The evidence tends to show that the Carolina Mortgage Company put up all the capital stock for the organization of the Carolina Bond Corporation used in Plan 1 of the refinancing, and also of the intervener, Carolina Debenture Corporation, used in Plan 2, with which this case is more concerned. It shows also that the principal offices of these two corporations were the same as those of the Carolina Mortgage Company. It discloses further that, in the process of refinancing, all of the assets of the Carolina Mortgage Company were transferred either to the one corporation or to the other, or to the Carcen Corporation, formed for the handling of the free assets of the Carolina Mortgage Company, leaving the Carolina Mortgage Company without assets. "This receipt is dated May 23, 1936, the date on which the trust was actually closed out. On that date we closed out the Carolina Mortgage Corporation." Testimony of E. C. Murphy (R., p. 71).
E. C. Murphy, witness for the intervener, further testified (R., p. 66): "There is no written conveyance from the Carolina Mortgage Company to the Carolina Debenture Corporation, covering this Maie Dennis note and mortgage, except these general agreements here in evidence." And J. P. Le Master, president of the corporation and witness for the intervener, testified (R., p. 77): "It was acquired by written contract." And *Page 783 
on page 80: "The written instrument which I hold is the instrument under which the Carolina Debenture Corporation claims ownership of the mortgage referred to in this case."

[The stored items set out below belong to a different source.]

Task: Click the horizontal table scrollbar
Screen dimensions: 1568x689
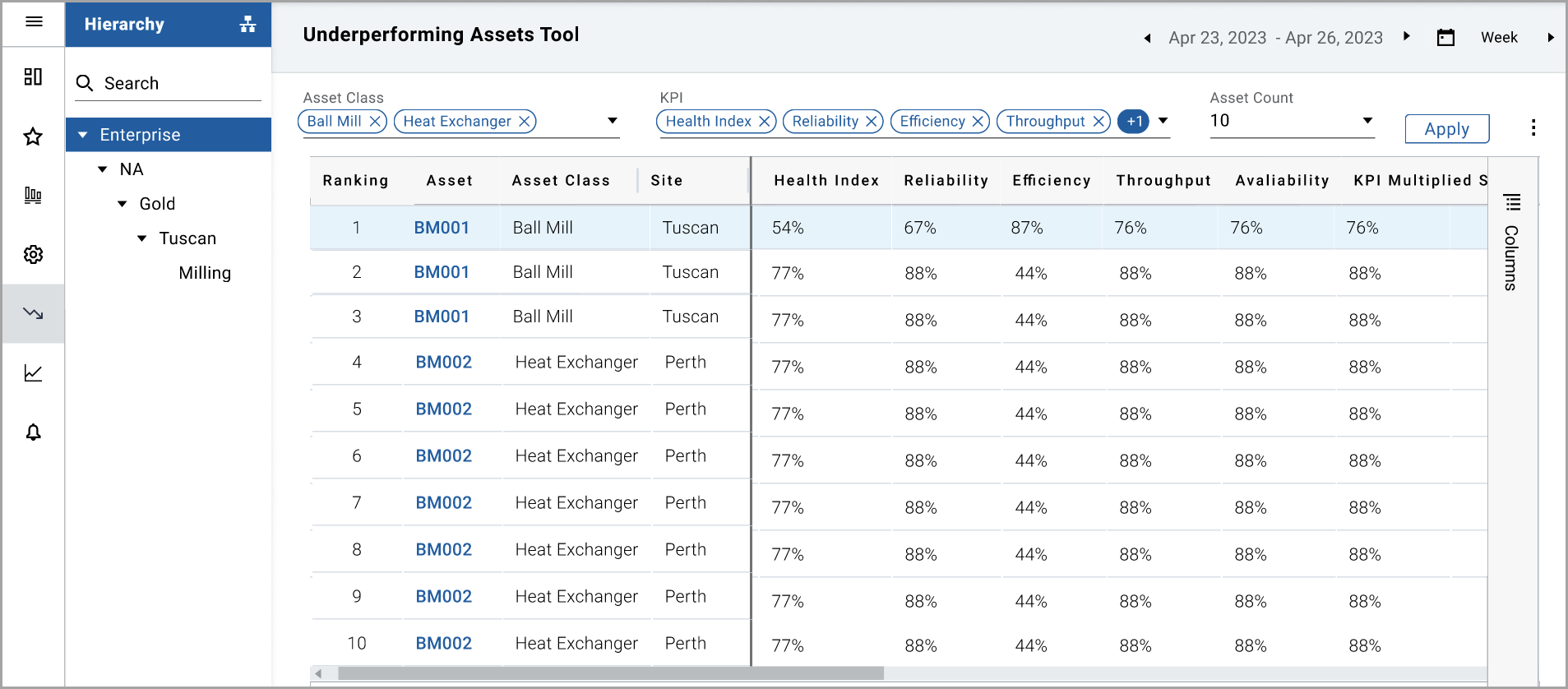Action: pos(610,673)
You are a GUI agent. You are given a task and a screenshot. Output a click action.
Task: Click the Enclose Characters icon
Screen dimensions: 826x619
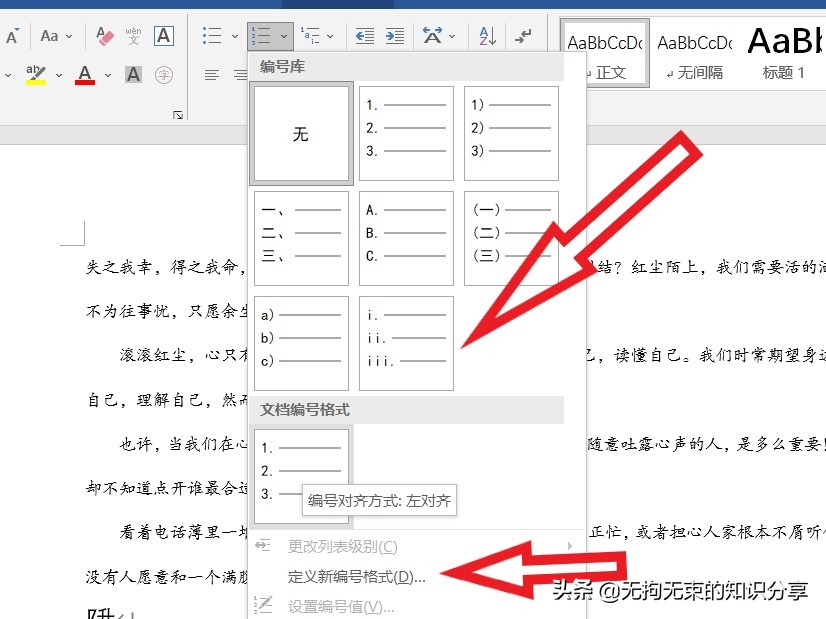164,74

The intervener accounts for the possession of the Maie Dennis note in the hands of the Carolina Mortgage Company at the time of its collection and the deposit of the proceeds in the bank by introducing a written agreement by which the Carolina Mortgage Company undertook to "service," that is, in this instance, "collect" as agent for the owners, the notes and mortgages formerly belonging to them.
Upon this evidence the plaintiffs contended both in the court below and here: First, that no title to the Maie Dennis note passed to the Debenture Corporation, and that there is no evidence tending to show such a transaction; second, if it should appear that title to this item passed, then it is undisputed from the evidence that the Carolina Mortgage Company transferred all of its assets, or the greater part, to the Debenture Corporation, and that under the circumstances of the transfer the Debenture Corporation was held to a knowledge of the fact that this was done without reservation of any fund to pay creditors and was, therefore, a legal fraud and void as against the levy of plaintiffs upon the funds in the hands of the Carolina Mortgage Company, no matter by what pretext or device they held it; third, that the Carolina Debenture Corporation was at the time of the transaction a mere subsidiary corporation, in which the Mortgage Company held the entire stock, and the attempted transaction conveyed no title thereto such as to divest from the Carolina Mortgage Company the ownership of its assets, as against the claims of creditors; and, fourth, that the Carolina Debenture Corporation was created and intended as a mere fraudulent device, for the purpose of removing the assets of the Carolina Mortgage Company from reach of its creditors, and in furtherance of this fraud the property of the Mortgage Company was transferred to it, and the transaction is, therefore, void as to plaintiff creditors.
One issue was submitted to the jury: "Is the Carolina Debenture Corporation, intervener, the owner and entitled to the possession of the funds seized by the plaintiffs in this action?" Thereupon, the judge gave the following instruction to the jury: "Upon this issue, the court charges you, if you find all the facts to be as testified to by the witnesses in this case, and further find the facts to be as the evidence tends to show, you will answer this issue `No.'"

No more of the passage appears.